How Can One Speed Up the Connection to a Hard Drive?

My “friend” runs a small business which went paperless a few years ago. All of his files take up 50 to 100 Gb on his computer hard drive. He runs a daily backup to a portable hard drive using software which identifies and backs up only files which are new or have been changed.

In addition to the daily backup, my “friend” runs a weekly backup in which all of the data is backed up completely and fresh to a large external hard drive. This process takes a few hours. The external hard drive has several ports – USB, Sata, USB 3, etc. The backup is normally done with the USB port.

In hopes of speeding up the process, my “friend” went to a local computer store and was sold a SATA card which he installed in his computer. This sped up the process somewhat, but it still took a few hours.

Is there some way to speed things up a lot?

not likely. eSATA is about as fast as it gets, and he’s probably limited by the write speed of the hard drive itself.

yes he could have less data.

the SATA or eSATA is the fastest.

If you’re doing a full dump of one disk to another, you’re going to be constrained by the bottlenecks of:

  • read speed on the source device
  • write speed on the target device
  • throughput speed of the connection between them

Upgrading from USB to eSATA only solves problem #3. As jz78817 already said, more likely you’re constrained by #2 (since hard drives are built to read more quickly than write).

So if you really want to speed this up, try writing to multiple disks at the same time. Like if your source data has multiple sub-directories, A1 through A10 all roughly the same size, you would halve your backup time by copying A1 through A5 to Backup#1 and A6 through A10 to Backup #2, and so on. Three disks would go even faster, etc.

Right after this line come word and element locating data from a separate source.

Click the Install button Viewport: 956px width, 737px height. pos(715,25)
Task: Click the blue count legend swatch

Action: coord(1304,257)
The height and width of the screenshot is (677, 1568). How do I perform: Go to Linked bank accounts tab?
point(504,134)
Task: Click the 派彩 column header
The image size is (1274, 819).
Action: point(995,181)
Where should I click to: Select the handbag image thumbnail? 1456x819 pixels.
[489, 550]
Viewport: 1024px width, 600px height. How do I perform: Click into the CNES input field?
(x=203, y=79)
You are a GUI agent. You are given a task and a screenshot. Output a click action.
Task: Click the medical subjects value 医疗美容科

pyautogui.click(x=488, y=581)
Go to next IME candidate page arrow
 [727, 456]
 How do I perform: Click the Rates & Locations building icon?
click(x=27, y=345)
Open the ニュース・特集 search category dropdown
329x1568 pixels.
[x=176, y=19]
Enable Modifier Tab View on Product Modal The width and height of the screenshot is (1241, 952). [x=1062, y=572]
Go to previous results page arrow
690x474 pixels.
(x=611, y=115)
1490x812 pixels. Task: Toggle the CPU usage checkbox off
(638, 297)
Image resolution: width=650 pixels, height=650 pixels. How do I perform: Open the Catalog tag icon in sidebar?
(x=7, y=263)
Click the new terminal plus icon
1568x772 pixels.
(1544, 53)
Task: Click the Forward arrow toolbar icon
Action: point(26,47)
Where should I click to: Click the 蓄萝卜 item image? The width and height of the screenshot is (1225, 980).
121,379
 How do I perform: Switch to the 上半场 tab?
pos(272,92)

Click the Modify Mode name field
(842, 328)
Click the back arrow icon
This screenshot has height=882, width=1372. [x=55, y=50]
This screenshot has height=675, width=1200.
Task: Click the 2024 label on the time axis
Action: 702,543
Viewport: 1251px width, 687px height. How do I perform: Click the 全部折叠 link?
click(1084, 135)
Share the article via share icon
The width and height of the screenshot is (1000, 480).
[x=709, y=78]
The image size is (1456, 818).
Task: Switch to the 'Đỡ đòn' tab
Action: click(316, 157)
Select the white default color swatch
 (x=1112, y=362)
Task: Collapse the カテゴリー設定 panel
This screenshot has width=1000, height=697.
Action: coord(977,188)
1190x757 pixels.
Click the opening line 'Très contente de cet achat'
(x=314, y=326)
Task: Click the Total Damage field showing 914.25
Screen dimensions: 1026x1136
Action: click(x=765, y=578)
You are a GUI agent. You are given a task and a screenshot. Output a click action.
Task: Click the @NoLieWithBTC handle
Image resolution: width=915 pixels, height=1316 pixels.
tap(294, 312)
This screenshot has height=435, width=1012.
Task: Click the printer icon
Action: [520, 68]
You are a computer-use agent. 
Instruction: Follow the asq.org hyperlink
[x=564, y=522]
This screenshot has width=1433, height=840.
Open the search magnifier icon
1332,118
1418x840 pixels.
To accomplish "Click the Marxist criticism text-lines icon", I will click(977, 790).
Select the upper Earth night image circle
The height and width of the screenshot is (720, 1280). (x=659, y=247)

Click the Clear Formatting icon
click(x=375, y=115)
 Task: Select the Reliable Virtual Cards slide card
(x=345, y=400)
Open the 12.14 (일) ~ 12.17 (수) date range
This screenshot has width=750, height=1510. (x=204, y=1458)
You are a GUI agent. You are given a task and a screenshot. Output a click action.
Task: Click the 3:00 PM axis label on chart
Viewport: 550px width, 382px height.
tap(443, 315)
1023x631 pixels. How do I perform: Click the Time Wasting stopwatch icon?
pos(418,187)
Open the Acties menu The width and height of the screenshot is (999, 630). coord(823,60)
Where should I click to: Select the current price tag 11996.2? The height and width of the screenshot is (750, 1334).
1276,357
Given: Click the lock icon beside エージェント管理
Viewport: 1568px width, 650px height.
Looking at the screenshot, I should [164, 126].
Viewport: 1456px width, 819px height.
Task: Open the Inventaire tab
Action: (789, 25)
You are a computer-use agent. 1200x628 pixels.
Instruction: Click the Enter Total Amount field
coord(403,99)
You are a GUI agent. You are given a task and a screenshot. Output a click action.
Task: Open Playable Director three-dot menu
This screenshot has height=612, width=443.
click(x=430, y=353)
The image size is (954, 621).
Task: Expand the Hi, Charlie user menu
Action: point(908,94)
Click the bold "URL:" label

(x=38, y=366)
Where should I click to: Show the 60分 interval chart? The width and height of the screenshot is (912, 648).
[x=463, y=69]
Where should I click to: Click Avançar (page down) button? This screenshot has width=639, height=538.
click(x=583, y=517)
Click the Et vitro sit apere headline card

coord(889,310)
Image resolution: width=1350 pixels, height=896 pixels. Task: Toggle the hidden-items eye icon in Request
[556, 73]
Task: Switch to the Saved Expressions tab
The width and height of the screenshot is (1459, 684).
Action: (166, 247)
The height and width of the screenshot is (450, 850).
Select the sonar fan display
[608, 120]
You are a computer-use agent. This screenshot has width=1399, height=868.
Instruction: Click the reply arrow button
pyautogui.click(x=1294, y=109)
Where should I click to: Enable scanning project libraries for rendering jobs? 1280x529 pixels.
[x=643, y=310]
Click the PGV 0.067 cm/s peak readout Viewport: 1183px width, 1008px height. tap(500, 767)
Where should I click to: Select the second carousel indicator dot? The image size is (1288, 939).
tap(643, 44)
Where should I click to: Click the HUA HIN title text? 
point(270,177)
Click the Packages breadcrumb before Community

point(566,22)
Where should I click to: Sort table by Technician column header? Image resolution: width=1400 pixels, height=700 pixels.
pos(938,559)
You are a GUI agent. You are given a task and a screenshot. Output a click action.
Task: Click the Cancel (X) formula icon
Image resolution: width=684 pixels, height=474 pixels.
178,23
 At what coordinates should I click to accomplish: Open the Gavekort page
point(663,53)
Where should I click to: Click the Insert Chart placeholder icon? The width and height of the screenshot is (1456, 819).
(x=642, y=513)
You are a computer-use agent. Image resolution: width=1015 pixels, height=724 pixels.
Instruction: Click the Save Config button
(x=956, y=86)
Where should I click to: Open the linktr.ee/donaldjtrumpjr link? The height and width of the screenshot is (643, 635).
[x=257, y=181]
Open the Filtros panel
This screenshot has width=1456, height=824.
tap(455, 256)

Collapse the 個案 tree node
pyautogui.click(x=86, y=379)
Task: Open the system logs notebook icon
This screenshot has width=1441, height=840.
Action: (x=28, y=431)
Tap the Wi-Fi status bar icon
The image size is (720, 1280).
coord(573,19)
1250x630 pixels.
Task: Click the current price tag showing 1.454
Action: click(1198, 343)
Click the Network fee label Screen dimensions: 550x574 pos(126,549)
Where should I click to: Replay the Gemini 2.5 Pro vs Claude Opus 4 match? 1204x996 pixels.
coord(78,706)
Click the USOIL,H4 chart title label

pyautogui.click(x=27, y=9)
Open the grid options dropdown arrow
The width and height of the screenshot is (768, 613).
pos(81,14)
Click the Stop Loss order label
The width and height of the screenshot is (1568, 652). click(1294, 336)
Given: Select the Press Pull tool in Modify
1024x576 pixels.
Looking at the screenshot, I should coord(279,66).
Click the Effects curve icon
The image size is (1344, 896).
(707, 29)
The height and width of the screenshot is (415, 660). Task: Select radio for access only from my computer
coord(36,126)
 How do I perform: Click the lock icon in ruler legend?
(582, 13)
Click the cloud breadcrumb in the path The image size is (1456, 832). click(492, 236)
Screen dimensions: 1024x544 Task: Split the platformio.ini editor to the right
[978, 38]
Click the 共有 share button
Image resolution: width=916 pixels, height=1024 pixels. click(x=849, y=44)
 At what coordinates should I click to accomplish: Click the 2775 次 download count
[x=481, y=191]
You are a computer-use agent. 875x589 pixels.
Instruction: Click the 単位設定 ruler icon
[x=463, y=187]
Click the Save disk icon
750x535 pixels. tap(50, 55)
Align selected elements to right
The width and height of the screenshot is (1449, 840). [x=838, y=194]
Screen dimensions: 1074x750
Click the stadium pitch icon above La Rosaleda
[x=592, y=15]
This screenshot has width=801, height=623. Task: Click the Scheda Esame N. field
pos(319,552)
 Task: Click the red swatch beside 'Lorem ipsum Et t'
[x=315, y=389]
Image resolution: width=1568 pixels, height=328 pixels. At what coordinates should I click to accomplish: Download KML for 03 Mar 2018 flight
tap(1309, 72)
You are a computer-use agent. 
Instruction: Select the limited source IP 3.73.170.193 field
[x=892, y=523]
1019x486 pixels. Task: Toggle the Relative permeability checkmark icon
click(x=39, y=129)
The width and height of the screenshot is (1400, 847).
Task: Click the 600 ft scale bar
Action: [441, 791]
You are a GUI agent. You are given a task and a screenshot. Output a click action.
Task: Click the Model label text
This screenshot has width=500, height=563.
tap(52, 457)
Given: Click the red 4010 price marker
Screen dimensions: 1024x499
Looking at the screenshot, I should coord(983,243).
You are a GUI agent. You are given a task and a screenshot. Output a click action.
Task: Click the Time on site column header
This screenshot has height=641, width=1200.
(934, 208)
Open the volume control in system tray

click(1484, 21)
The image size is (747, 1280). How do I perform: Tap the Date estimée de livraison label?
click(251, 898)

Now depending on how fast the writes are on your target hard drives, you may need to put them on separate controllers (rather than on the same controller card, like what’s already free on your motherboard) to see a big gain. And at some point you’d hit constraint #1, where you are swamping the source disk with too much read activity to serve the multiple concurrent write activities to their capacity, or possibly your computer’s CPU if it’s underpowered or doing something computationally intensive at the same time. But just doubling up the writes would speed things up for sure.

On the other hand, for a small business type of operation, I’d just auto-schedule this weekly full backup dump for something like 2AM on Saturday night and let it do its thing however long it takes, who cares as long as it’s done by the time I’d want to use the computer again.

For convenience, USB 3 is hard to beat. But, to echo robardin, is the time taken a real problem? Can he not set the backup going on (say) Thursday night so it will be done for Friday morning, then take the drive home on the Friday evening? He does have several drives which he rotates, doesn’t he?

Get a bunch of SSDs. Expensive, but they increase read speed tremendously.

Any reasonable modern hard drive should be able to write ~100MB/s sequentially, unless the accesses are really small. That should give you a backup of 100G in about half an hour.

However, the throughput drops down to about 1MB/s if you’re doing 4KB accesses randomly. I can’t imagine that there’s any reasonable backup software that’s doing a bunch of 4KB writes at random. Is he copying a bunch of really tiny files and not using software designed for backups?

Cite for speed estimates.

Worth noting that while the physical connection is as fast as it gets, the filesystem might still be slowing him down.

For example, it’s a lot quicker to copy a few large files than thousands of tiny files. You might find archiving the files in some way (.zip, .tar, whatever) makes the process go much quicker.

Seconded

any decent backup software can do scheduling, let it fire up a couple hours after close and if it takes a few hours, no big deal. Incrementals should run to a local drive in minutes unless he is dealing in huge files.

No it’s not. There’s a whole bunch of high bandwidth transfer techs that take over where eSATA stops. Thunderbolt, 10 Gigabit Ethernet, Infiniband, Fibre Channel etc.
I have a portable thunderbolt raid array for video editing that does 380 megabytes a second read and write, its 4 SATA disks in RAID5 mode.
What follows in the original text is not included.